- [Task instructions]
Rewrite the material below, starting at the line that has "You are a computer-use" and running through the end of the material, with "checkbox" changed to "toggle switch" and everything else left as it is. Leave the pictures out of your answer.

- [Provided records]
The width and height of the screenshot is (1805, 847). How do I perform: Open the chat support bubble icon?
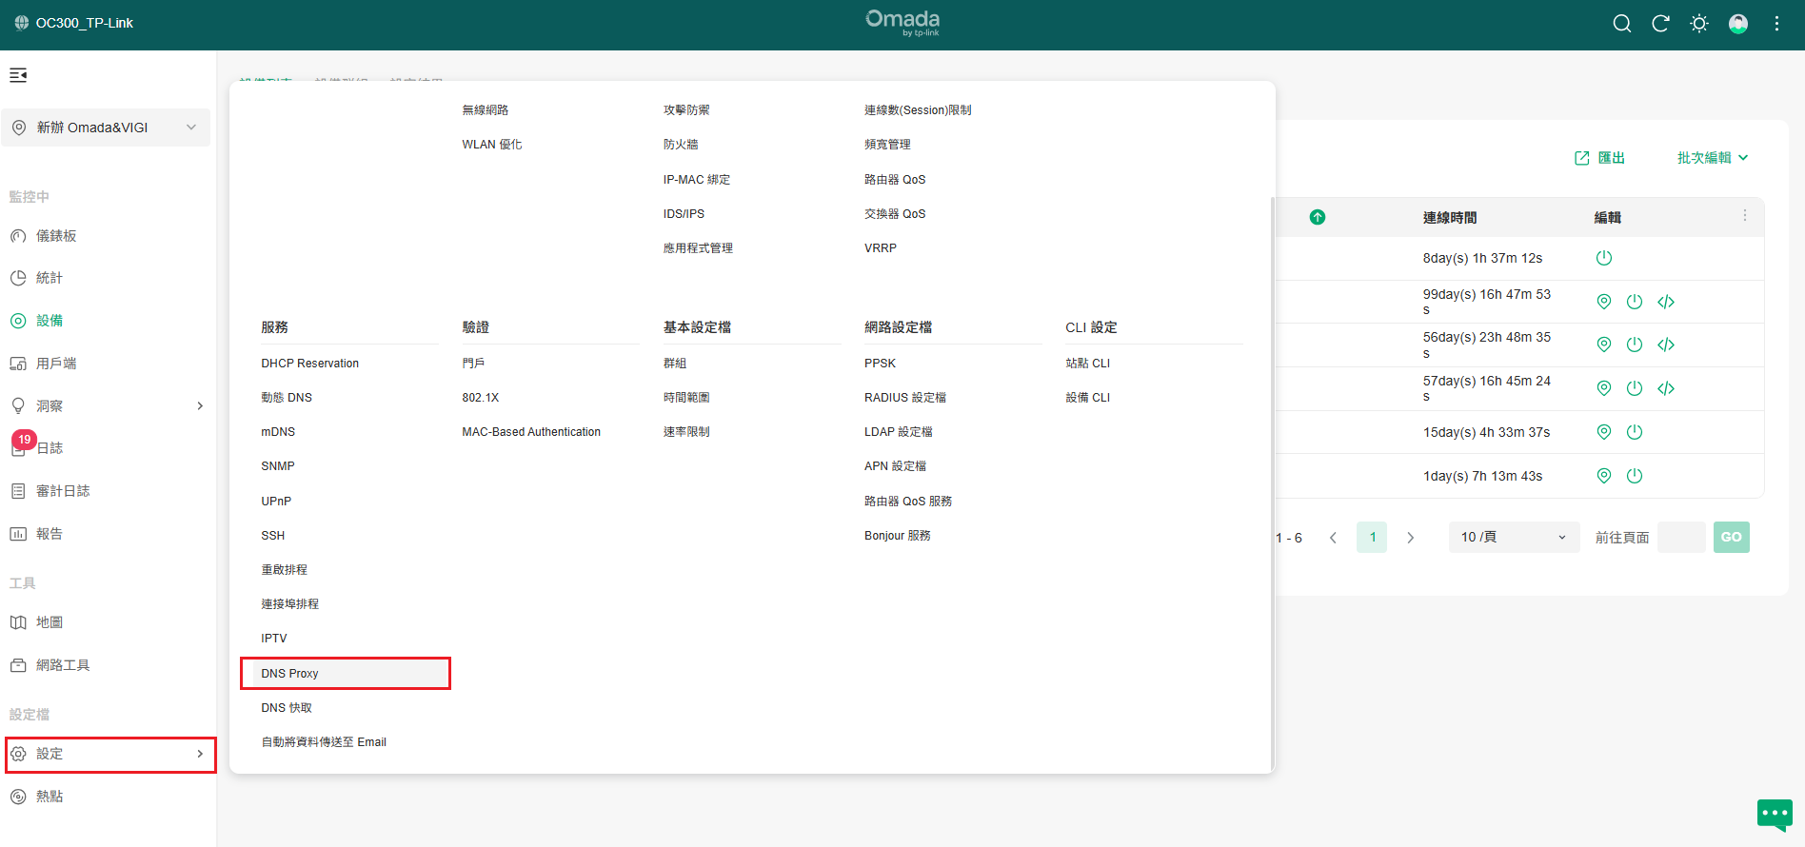(x=1775, y=814)
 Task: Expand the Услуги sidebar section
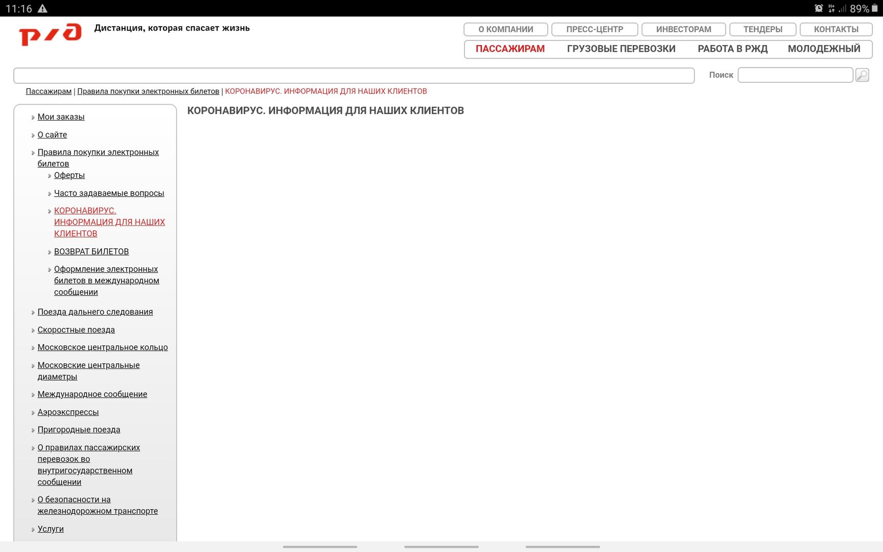50,529
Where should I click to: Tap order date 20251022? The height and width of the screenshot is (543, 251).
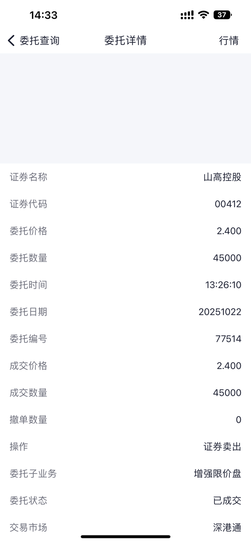pyautogui.click(x=220, y=312)
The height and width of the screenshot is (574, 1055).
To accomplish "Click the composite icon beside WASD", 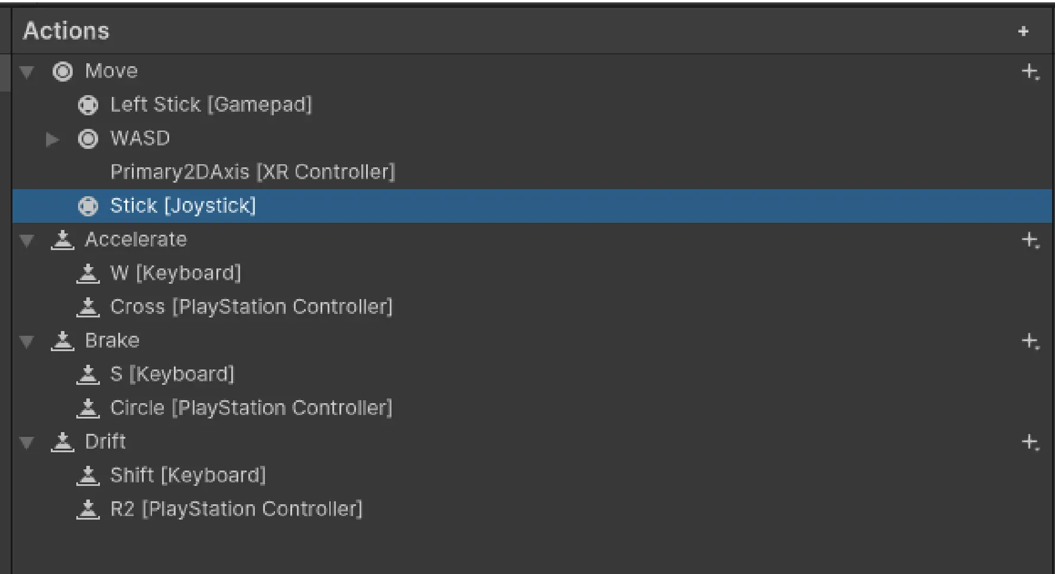I will (x=88, y=138).
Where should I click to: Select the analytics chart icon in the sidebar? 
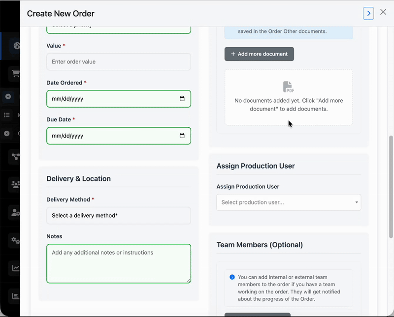(x=15, y=268)
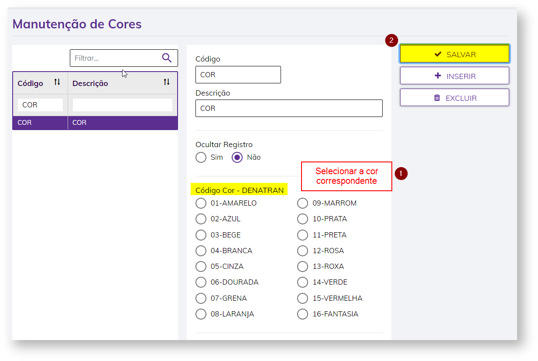Screen dimensions: 538x361
Task: Click the INSERIR button
Action: pyautogui.click(x=454, y=76)
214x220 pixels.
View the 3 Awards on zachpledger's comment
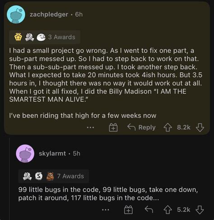pyautogui.click(x=45, y=37)

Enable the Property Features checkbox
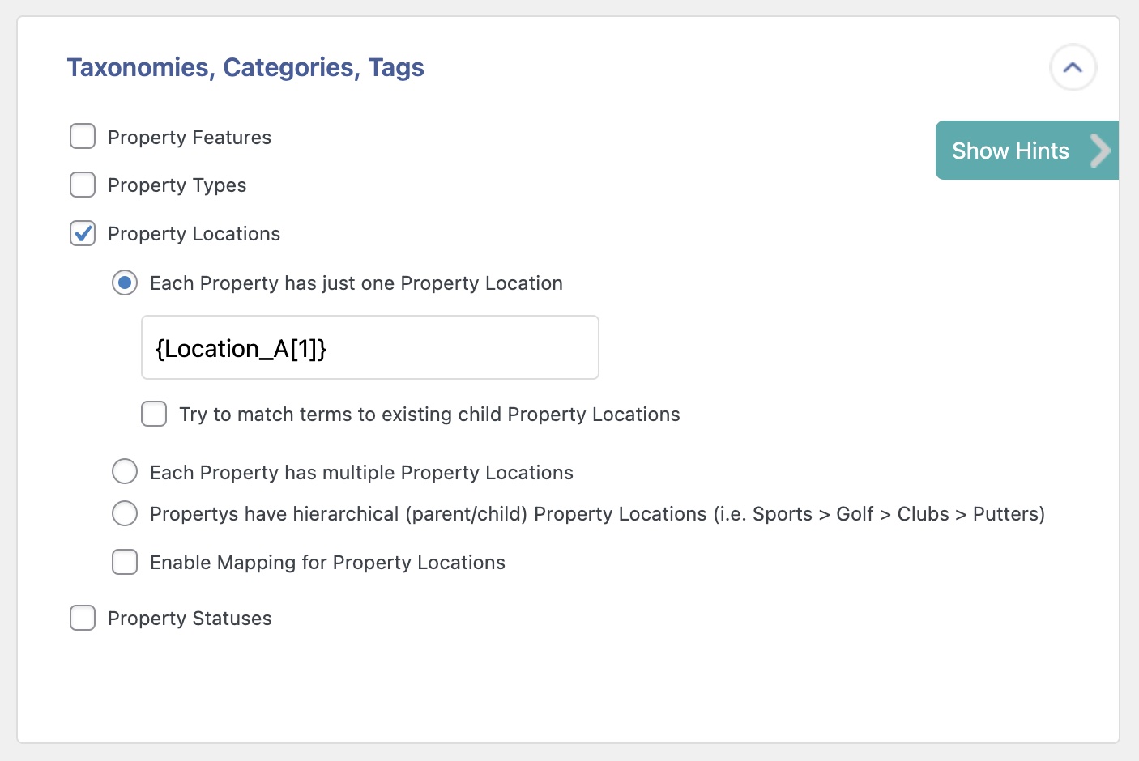click(x=83, y=137)
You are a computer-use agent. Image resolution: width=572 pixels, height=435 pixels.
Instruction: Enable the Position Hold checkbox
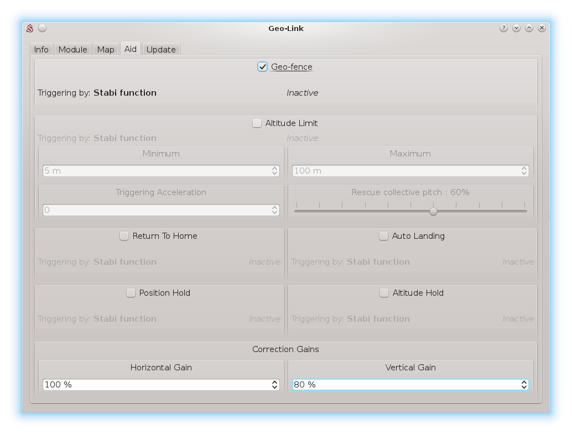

- [Answer below]
You are a computer-use agent. Image resolution: width=572 pixels, height=435 pixels.
Instruction: Enable the Position Hold toggle switch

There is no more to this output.